Task brief →
Revise the rows below by changing every "Viewport" to "Display", leaving all other text as it is.

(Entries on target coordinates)
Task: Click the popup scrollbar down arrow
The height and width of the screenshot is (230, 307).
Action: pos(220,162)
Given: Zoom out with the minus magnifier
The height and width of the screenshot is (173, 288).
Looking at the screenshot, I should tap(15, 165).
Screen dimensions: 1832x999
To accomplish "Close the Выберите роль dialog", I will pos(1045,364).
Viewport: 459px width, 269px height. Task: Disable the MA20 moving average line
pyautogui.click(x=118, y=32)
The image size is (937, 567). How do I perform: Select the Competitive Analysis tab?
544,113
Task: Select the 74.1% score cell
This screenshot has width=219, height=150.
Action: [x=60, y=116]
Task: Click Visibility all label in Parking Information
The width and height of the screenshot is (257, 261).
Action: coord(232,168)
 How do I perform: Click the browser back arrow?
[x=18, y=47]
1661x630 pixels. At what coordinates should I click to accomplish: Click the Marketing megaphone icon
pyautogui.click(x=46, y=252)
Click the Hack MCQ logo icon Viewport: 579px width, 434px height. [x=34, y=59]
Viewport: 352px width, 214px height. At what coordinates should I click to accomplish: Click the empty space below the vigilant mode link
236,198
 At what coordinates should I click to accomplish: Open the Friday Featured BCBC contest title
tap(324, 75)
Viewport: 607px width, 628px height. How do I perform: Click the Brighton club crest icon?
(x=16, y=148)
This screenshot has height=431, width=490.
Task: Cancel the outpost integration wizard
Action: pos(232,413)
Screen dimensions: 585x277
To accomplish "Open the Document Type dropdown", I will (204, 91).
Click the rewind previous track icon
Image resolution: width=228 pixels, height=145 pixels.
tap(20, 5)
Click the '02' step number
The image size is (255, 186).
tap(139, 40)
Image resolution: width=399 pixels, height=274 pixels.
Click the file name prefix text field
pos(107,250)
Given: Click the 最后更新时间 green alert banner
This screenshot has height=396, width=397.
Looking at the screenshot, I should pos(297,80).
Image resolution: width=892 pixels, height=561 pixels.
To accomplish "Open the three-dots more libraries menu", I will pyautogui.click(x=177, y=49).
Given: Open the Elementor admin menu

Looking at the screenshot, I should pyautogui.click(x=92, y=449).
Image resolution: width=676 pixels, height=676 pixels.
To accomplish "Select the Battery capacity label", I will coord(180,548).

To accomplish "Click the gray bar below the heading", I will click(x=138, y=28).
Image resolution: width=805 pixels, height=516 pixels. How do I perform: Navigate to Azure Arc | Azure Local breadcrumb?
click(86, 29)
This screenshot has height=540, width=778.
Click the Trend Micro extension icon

Task solution →
Task: Click the popup scrollbar down arrow
The height and width of the screenshot is (230, 307).
Action: pos(220,162)
Given: Zoom out with the minus magnifier
The height and width of the screenshot is (173, 288).
Looking at the screenshot, I should tap(15, 165).
Screen dimensions: 1832x999
To accomplish "Close the Выберите роль dialog", I will pos(1045,364).
Display: 459px width, 269px height. Task: Disable the MA20 moving average line
pyautogui.click(x=118, y=32)
The image size is (937, 567). How do I perform: Select the Competitive Analysis tab?
544,113
Task: Select the 74.1% score cell
This screenshot has width=219, height=150.
Action: [x=60, y=116]
Task: Click Visibility all label in Parking Information
The width and height of the screenshot is (257, 261).
Action: coord(232,168)
 How do I perform: Click the browser back arrow?
[x=18, y=47]
1661x630 pixels. At what coordinates should I click to accomplish: Click the Marketing megaphone icon
pyautogui.click(x=46, y=252)
Click the Hack MCQ logo icon Display: 579px width, 434px height. [x=34, y=59]
Display: 352px width, 214px height. At what coordinates should I click to accomplish: Click the empty space below the vigilant mode link
236,198
 At what coordinates should I click to accomplish: Open the Friday Featured BCBC contest title
tap(324, 75)
Display: 607px width, 628px height. How do I perform: Click the Brighton club crest icon?
(x=16, y=148)
This screenshot has height=431, width=490.
Task: Cancel the outpost integration wizard
Action: pos(232,413)
Screen dimensions: 585x277
To accomplish "Open the Document Type dropdown", I will (204, 91).
Click the rewind previous track icon
Image resolution: width=228 pixels, height=145 pixels.
tap(20, 5)
Click the '02' step number
The image size is (255, 186).
tap(139, 40)
Image resolution: width=399 pixels, height=274 pixels.
Click the file name prefix text field
pos(107,250)
Given: Click the 最后更新时间 green alert banner
This screenshot has height=396, width=397.
Looking at the screenshot, I should pos(297,80).
Image resolution: width=892 pixels, height=561 pixels.
To accomplish "Open the three-dots more libraries menu", I will pyautogui.click(x=177, y=49).
Given: Open the Elementor admin menu

Looking at the screenshot, I should pyautogui.click(x=92, y=449).
Image resolution: width=676 pixels, height=676 pixels.
To accomplish "Select the Battery capacity label", I will coord(180,548).

To accomplish "Click the gray bar below the heading", I will click(x=138, y=28).
Image resolution: width=805 pixels, height=516 pixels. How do I perform: Navigate to Azure Arc | Azure Local breadcrumb?
click(86, 29)
This screenshot has height=540, width=778.
Click the Trend Micro extension icon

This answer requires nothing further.